Measuring Value of B2B Social Strategies
While social media has proved its value to consumer retail marketers, many of us are still waiting for social to prove its worth for business-to-business industries… or at least consider measuring the right metrics so c-suite understands there is value in it. We know providing valuable content is key to social engagement and success, but how do we really measure it?
Most of us count our community size as evidence of its value. While the number of likes, Twitter followers or LinkedIn group members are helpful to know, they are not solid indicators of social success (or failure). Many people beyond your immediate network see your brand messaging through friends of friends and shared tweets. But social media delivers a more meaningful measurement than mere impressions – engagement!
Engagement is action from your audience, an actual connection between your audience and brand – your content (there’s more on this from a great article on B2B social measurement on Chief Marketer).
According to a recent ThomasNet Industrial Purchasing Barometer, 7 out of 10 small and midsized suppliers are engaging with prospects through social media.
So why is engagement more valuable than impressions? Because each one is triggered by active interest – the customer is coming to you for advice, help, products. Then as each follower shares your content, it’s becomes a powerful referral that represents an existing relationship with the retweeter and a new one with the retweetees (their followers). Each shared post adds more participants to your social community.

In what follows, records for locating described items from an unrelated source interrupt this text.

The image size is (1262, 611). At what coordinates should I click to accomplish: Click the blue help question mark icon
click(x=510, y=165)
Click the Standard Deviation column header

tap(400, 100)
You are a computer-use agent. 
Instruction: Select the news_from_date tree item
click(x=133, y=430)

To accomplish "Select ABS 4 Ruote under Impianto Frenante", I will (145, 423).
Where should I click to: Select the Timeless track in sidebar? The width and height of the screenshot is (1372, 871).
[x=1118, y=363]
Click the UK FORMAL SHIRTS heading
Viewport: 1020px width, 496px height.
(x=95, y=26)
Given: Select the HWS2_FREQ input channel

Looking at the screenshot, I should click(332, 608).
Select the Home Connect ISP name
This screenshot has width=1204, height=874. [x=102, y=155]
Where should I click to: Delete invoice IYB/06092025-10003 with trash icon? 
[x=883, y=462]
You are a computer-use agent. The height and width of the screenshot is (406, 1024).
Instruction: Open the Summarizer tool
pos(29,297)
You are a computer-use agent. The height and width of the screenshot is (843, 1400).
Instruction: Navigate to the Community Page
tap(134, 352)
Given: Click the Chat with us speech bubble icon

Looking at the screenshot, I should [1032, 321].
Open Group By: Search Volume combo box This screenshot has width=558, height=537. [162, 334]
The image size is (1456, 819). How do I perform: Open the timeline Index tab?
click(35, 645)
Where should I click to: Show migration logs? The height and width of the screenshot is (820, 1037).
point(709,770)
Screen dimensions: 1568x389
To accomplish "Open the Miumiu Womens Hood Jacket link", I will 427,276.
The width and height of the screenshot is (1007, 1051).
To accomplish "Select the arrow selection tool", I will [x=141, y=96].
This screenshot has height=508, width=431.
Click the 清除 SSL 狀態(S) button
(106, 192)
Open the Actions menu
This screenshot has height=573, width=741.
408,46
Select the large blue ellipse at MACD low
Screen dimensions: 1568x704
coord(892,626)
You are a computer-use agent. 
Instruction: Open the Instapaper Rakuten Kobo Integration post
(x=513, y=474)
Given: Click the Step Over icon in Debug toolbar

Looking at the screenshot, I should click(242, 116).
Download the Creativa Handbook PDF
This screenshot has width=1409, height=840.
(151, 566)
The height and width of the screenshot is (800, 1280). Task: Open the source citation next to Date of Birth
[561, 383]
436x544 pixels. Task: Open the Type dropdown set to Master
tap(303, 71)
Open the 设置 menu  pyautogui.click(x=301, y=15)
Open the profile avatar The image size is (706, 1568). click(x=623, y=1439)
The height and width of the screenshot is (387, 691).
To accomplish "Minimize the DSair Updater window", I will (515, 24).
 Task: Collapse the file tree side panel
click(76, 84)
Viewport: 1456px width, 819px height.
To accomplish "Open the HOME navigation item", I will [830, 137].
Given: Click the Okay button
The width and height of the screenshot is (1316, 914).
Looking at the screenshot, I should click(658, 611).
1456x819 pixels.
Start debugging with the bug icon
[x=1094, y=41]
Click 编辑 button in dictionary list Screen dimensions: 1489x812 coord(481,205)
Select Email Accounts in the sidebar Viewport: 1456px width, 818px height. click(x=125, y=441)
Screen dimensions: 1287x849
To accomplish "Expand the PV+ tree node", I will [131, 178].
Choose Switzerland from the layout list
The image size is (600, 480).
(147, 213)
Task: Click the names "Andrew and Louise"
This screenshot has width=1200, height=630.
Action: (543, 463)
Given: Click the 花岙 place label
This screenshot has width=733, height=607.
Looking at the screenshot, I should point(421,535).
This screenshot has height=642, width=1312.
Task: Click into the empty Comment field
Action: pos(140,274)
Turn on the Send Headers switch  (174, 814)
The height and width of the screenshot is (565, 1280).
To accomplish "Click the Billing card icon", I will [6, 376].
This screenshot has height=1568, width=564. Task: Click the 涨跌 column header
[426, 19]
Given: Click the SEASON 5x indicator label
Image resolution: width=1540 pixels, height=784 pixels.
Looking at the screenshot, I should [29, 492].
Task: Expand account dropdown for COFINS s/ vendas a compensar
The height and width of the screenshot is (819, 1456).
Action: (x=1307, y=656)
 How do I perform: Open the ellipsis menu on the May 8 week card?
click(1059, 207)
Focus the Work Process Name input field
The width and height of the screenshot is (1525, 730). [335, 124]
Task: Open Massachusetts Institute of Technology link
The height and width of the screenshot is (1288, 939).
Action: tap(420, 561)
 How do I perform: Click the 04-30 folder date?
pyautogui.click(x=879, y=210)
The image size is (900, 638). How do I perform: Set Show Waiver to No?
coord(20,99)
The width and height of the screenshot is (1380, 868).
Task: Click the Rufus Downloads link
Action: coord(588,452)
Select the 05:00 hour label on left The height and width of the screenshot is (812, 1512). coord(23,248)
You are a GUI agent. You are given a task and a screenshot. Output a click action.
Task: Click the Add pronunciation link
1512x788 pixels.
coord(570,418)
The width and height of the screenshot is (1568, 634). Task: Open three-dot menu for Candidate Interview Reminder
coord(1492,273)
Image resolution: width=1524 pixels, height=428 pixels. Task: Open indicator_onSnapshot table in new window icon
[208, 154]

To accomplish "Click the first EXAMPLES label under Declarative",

For instance, LinkedIn is growing as a powerful community for third party perspectives and advice on industry hot topics, problem-solving and purchasing choices. Hootsuite, Hubspot and other content platforms are also now offering ways to measure beyond impressions to track and aggregate these engagements so you can not only quantify them but map them back to specific content.
Ultimately, social media success comes from content. With the ability to track what content is most valued and shared, you can focus on delivering more of it. And map strategies that demonstrate sales are coming from your social media communications.